I materiali costituiti da polimeri immiscibili, composti polimero-
polimero, possono presentare alcune proprietà superiori rispetto a
quelle degli omopolimeri e variabili in funzione della composizione. Per
questo le miscele eterogenee vengono spesso preferite a quelle
omogenee.
Tuttavia per ottenere miscele che presentino le proprietà desiderate,
risulta importante, tra le altre cose, verificare la disposizione spaziale
delle fasi ed il loro grado di stabilità una volta formatesi.
In un sistema immiscibile, si possono distinguere una fase continua,
chiamata matrice, ed una fase dispersa. La fase continua è costituita dal
componente presente in maggiore quantità, mentre quella dispersa è
generata dal componente in difetto. Le proprietà della miscela
dipendono dalle caratteristiche morfologiche della fase dispersa.

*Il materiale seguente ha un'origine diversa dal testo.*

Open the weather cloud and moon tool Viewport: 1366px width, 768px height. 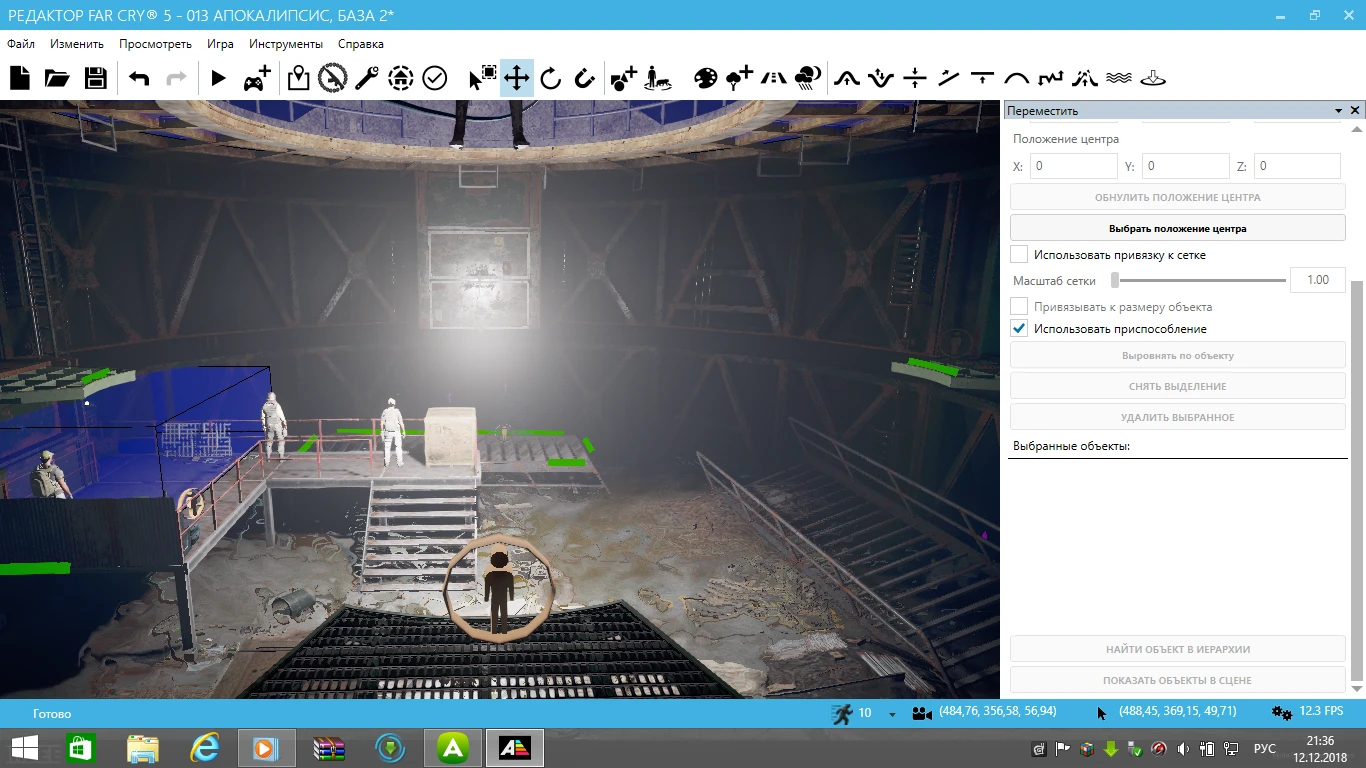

Essa
può assumere la forma di piccole sfere, di fibrille o di piastrine e
possedere un elevato grado di coesione e di dispersione ed un buon
grado di adesione con la matrice (cf. fig. 1.4).
Fig 1.4: Differenti tipi di morfologia delle particelle disperse in un sistema di polimeri
immiscibili: sfere (a), piastrine (b), fibrille (c).